Угрюмый профиль вязовой гряды
стволами оголенными темнел
у нас в тылу, и черный блеск воды
орудиям чужим сбивал прицел.
Позиция была почти ясна;
грязь - по колено; яростно дрожа,
сжирала черной пастью глубина
все робкие начатки дренажа.
В нее, как в прорву, падали мешки,
набитые песком, и отступил,
покуда кровь стучала нам в виски,
кавалерийский полк в глубокий тыл.
Мы пролежали до утра плашмя,
держась над черной топью навесу,
и до утра, волнуя и томя,
пел ветер в изувеченном лесу.
ВИНТОВКИ В ДЫМУ
В конце дневного перехода
по склону вышли мы к селу;
на виноградню с небосвода
ночную нагоняло мглу.
Зачем не провести ночевки
средь шелковиц и старых лоз?
И пирамидами винтовки
поставил в темноте обоз.
И, отгоняя горный морок,
костер сложили мы один
из лоз, из листьев, из подпорок,
из обломившихся жердин;
рыдая глухо, как с досады,
на пламя ветер злобно дул,
почти лизавшее приклады
и достававшее до дул.
Одну усталость чуя в теле,
сейчас от родины вдали,
уже не думать мы умели
о горестях чужой земли, -
мы грелись им, необходимым
теплом обуглившихся лоз,
и веки разъедало дымом,
конечно, только им, до слез.
НОЧЬ В ЛАГЕРЕ
Часовой штыком колышет,
с хрустом шествуя во мраке,
нездоровьем вечер пышет,
наползая на бараки.
приближая час полночный,
тени древние маячат;
у канавы непроточной
с голодухи крысы плачут.
Полночь проволоку ржавит,
шебурша ночным напилком,
и патрульный не отравит
жизни мошкам и кобылкам, -
ну не странно ли, что травы
зеленеют с нами рядом,
там, где грозные державы
позабыли счет снарядам!
Слушай, как трещат семянки!
Чтоб рука не горевала,
тронь винтовку, и с изнанки
проведи вдоль одеяла:
чуток будь к земному чуду, -
память о добре вчерашнем
дорога равно повсюду
и созвездиям, и пашням.
ЛОШАДИ ПОД ДЕЛЛАХОМ
У полка впереди - перевал, и пришлось
избавляться в дороге от пушек тяжелых, -
а купить фуража - на какие шиши?
Интендант покумекал и стал за гроши
продавать лошадей во встречавшихся селах.

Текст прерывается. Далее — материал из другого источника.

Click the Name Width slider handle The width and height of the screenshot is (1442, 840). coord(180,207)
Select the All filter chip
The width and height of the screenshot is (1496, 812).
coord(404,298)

По конюшням крестьян началась теснота,
ребра неуков терлись о дерево прясел, -
но в зазимок поди, прокорми лошадей, -
становились они что ни день, то худей,
и глодали от голода краешки ясель.
Позабыв о грядущих вот-вот холодах,
воспрядали от сна оводов мириады,
чуя пот лошадиный, и язву, и струп,
и клубами слетались на храп и на круп,
сладострастно впуская в паршу яйцеклады.
На корчевку, на вспашку гоняли коней, -
словом, жребий крестьянской скотины несладок.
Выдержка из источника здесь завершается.